Nothing sucks the fun out of tennis quite like tennis elbow. When your arm hurts, your game suffers and your enjoyment drops substantially. You can take a variety of preventative measures to stop tennis elbow—including working on form, physical therapy, and devices engineered to stabilize your arm. However, have you considered your racquet? After extensive research, we figured out how to determine which racquets will help your tennis elbow, and we found the two best tennis racquets for tennis elbow on the market.
What Makes a Racquet Good for Tennis Elbow?
First, consider the weight of the racquet: a heavy racket absorbs more shock from a speeding ball, but if the racquet’s too heavy, it leads to fatigue. You want to find a racquet balanced best for your strength. Speaking of balance, you want to find a racket that’s weight is balanced throughout its surface area. Head Size is also a factor: a bigger racquet face absorbs more force, but can limit ball control.
Next, consider the string weight of your racket—the higher the string weight, the more shock absorbed into the racquet, as opposed to your elbow. String Flex is also a consideration: higher stiffness absorbs less shock, but gives players more control, while lower stiffness absorbs more shock and sacrifices game performance. Length is something to be mindful of when choosing a racquet. A long racquet allows a player to hit the ball further away from the body, thus absorbing extra shock. Finally, consider the string pattern of the racquet. Are the strings further apart than other racquets? This will help absorb shock, while losing ball control off the racquet.
When looking for a racquet that’s gentle on the elbow, you’ll be balancing shock absorption with game performance. It boils down to this: either your racquet absorbs the force of the ball, or your elbow does. If you know your arm already hurts, you want a racquet engineered for preventing tennis elbow. We detail two of the best below.

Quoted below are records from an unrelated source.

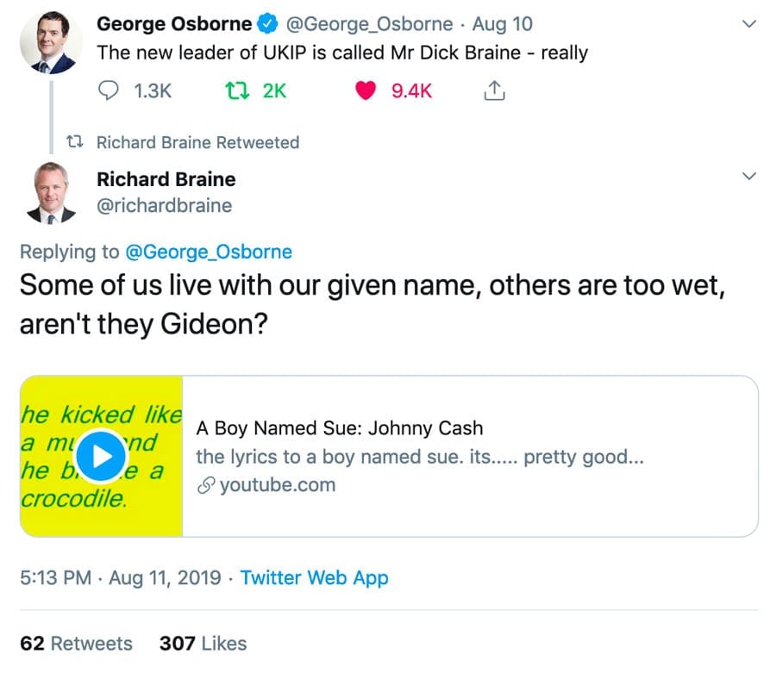Click the youtube.com link icon in card
The image size is (776, 673).
[x=205, y=485]

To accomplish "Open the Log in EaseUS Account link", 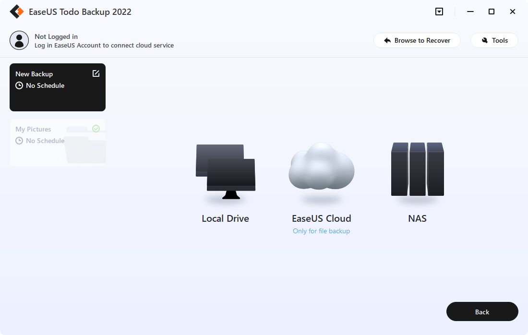I will pyautogui.click(x=104, y=45).
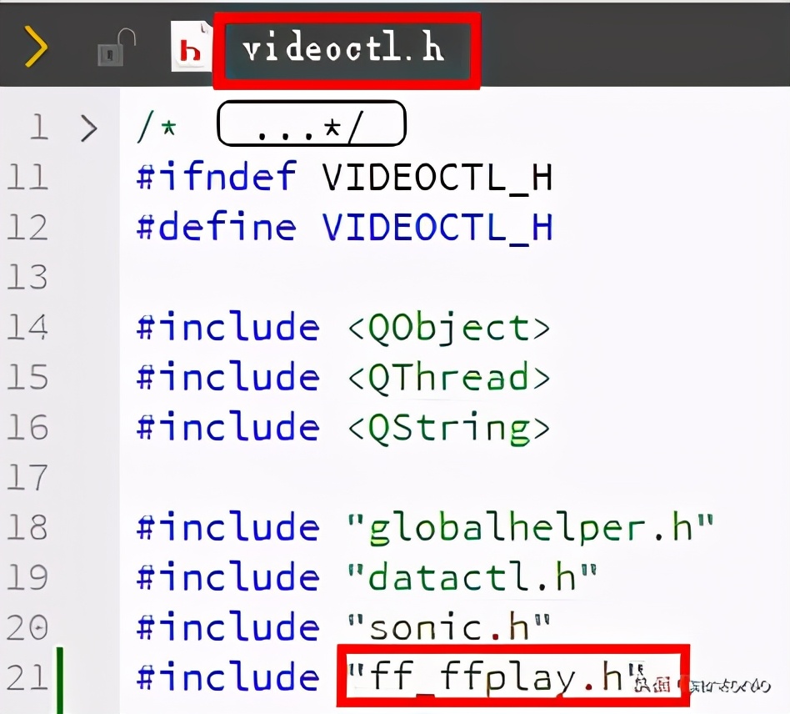Click the header file type icon
The image size is (790, 714).
coord(191,47)
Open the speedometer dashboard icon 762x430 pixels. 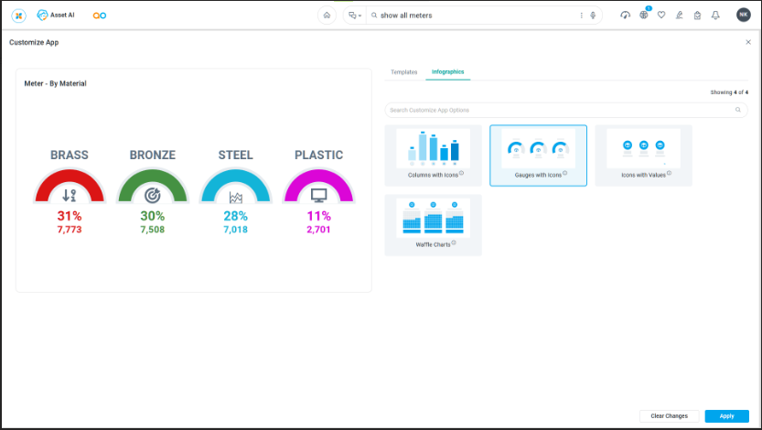(x=625, y=16)
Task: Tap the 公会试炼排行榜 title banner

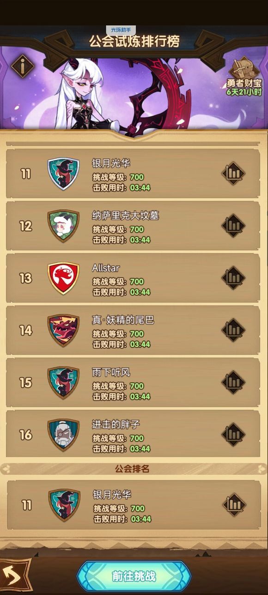Action: click(134, 41)
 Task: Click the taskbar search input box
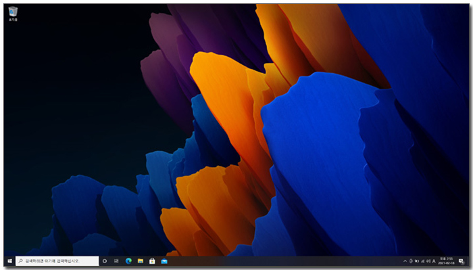coord(57,261)
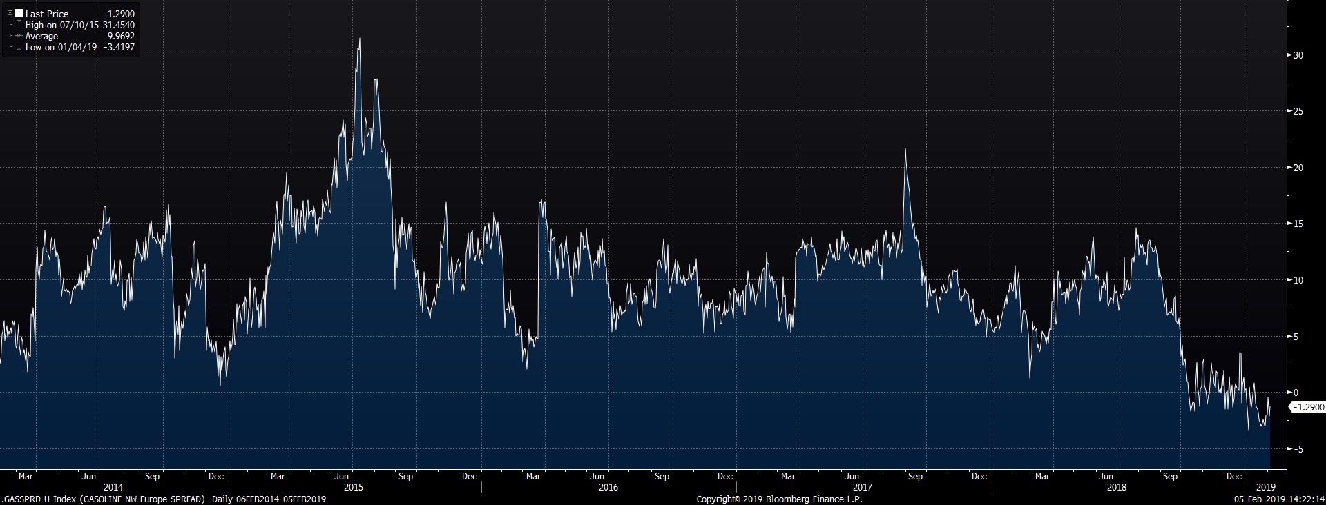Click the 2014 year label on time axis
Image resolution: width=1326 pixels, height=505 pixels.
[113, 487]
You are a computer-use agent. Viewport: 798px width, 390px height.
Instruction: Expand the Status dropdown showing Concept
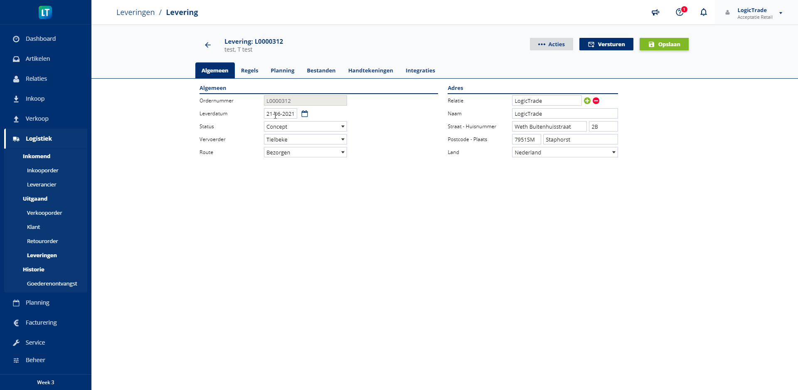tap(305, 127)
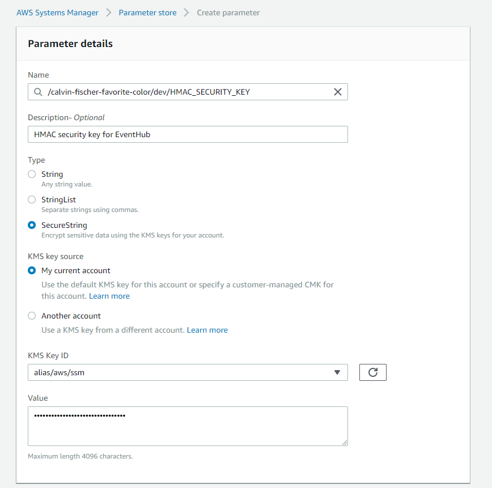Click the chevron before Create parameter

click(186, 13)
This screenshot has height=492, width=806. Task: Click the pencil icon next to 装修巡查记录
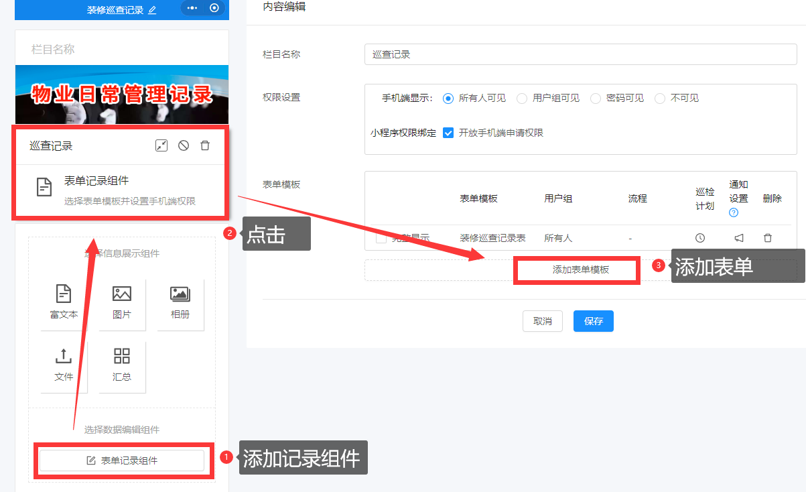click(x=152, y=10)
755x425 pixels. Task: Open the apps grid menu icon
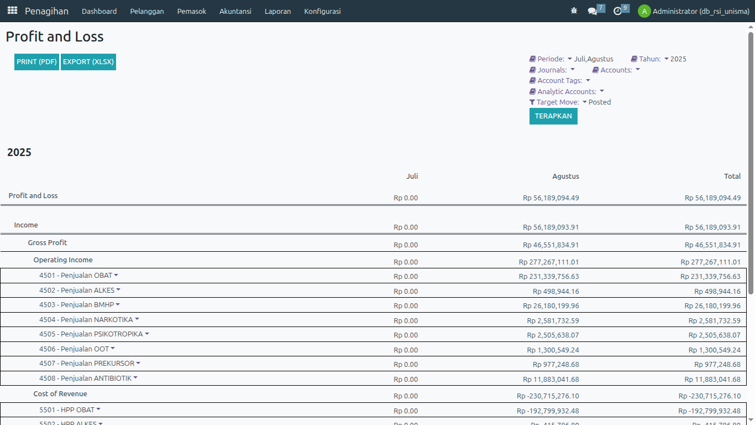point(12,11)
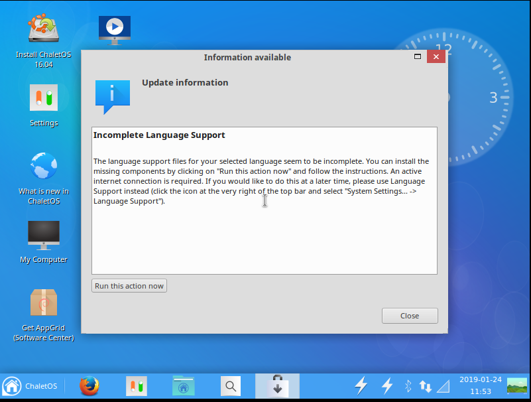Click the date and time clock
Image resolution: width=531 pixels, height=402 pixels.
point(482,385)
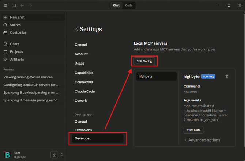Open the account switcher arrows beside Tom
The height and width of the screenshot is (161, 245).
pyautogui.click(x=61, y=155)
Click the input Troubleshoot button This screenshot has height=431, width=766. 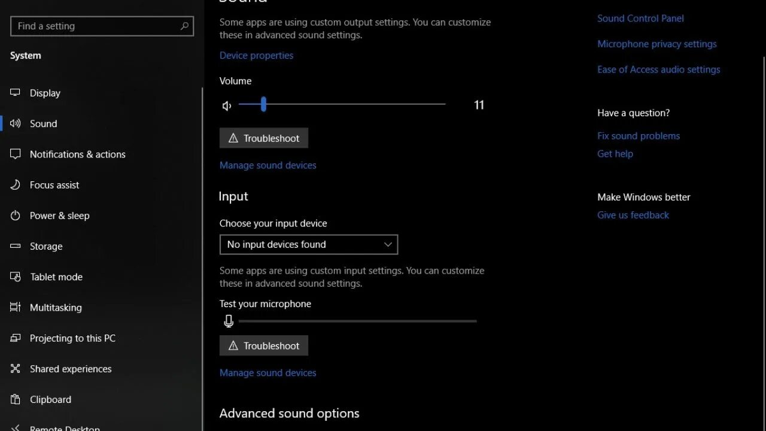pos(264,346)
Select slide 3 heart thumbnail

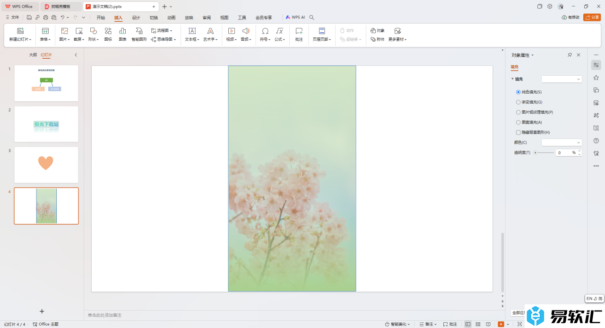click(46, 165)
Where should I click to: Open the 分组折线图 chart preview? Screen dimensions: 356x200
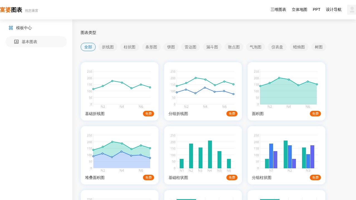pos(203,88)
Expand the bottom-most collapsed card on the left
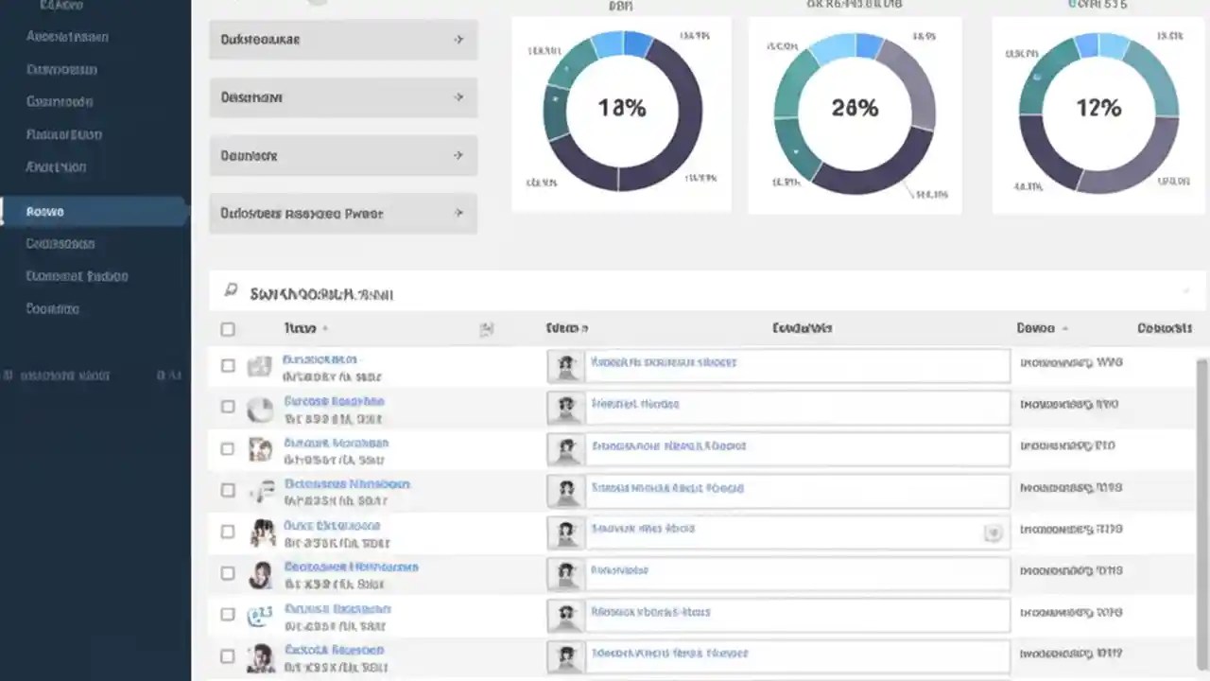This screenshot has height=681, width=1210. coord(458,213)
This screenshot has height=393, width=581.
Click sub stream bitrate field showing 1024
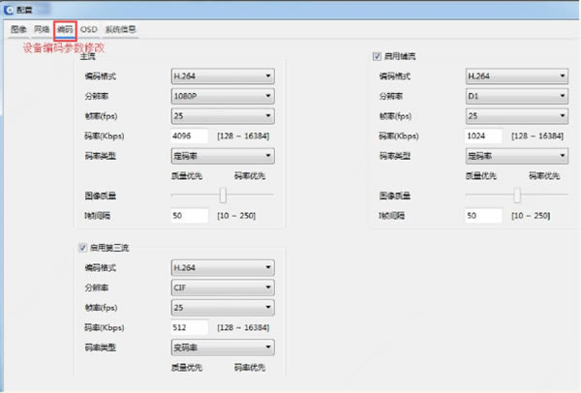tap(483, 136)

This Head racquet is designed for mid-skill players looking for something to soften impact upon their elbow. It achieves this with the use of Head’s proprietary ComfortZone technology. The racquet has an enlarged sweet spot so it’s easy to let the racquet absorb all the force. Likewise, the racquet’s strings are wider apart, giving that loose feel that stops rattling on the elbow. It’s 27.5 inches long, giving players some distance from their body. The racquet is also lightweight, which allows for superior performance in-game. The Head Ti S5 strives to keep the impact in the center of the racquet, using it’s string placement and extended sweet spot to keep your elbow from feeling the nagging, tennis elbow sensation. Another benefit of the Head Ti S5 is that it arrives pre-strung. It’s ready to play right out of the box.
This Head racquet comes with the endorsement of pros and players alike. At a little over a half a pound, this hefty racquet packs a mighty punch with its unique string style. The added weight of the racquet absorbs some of the ball’s shock, but the Wilson stringing technology is what makes this racquet one of the best. Like the Head Ti S5, this racquet has a larger sweet spot, to give you a harder hit while allowing the racquet to do all the heavy lifting. However, the Wilson strings are designed to give players more control and precision to where they hit the ball and how much spin they put on their hit. The handle of this racquet was also designed for optimized comfort—with interior foam inserts, the handle also absorbs some of the shock of an oncoming ball. Keep in mind, this racquet is designed for offensive players who play aggressive early games. What makes the Pro Staff unique is that it maintains elbow safety for an offense-driven racquet. If you’re a more defensive player who sticks to back court, you might prefer a different model. Also remember that this racquet comes unstrung, so you need to string it yourself or have a pro at your club help.
In summary, a good racquet for tennis elbow will traditionally sacrifice game performance for shock absorption. The two racquets we profiled do their best to mitigate this. The Head Ti S5 is perfect for intermediate players who want a great comfortable racquet. The Wilson Pro Staff 97 is a high-end racquet with a bevy of features, including ones that mitigate tennis elbow.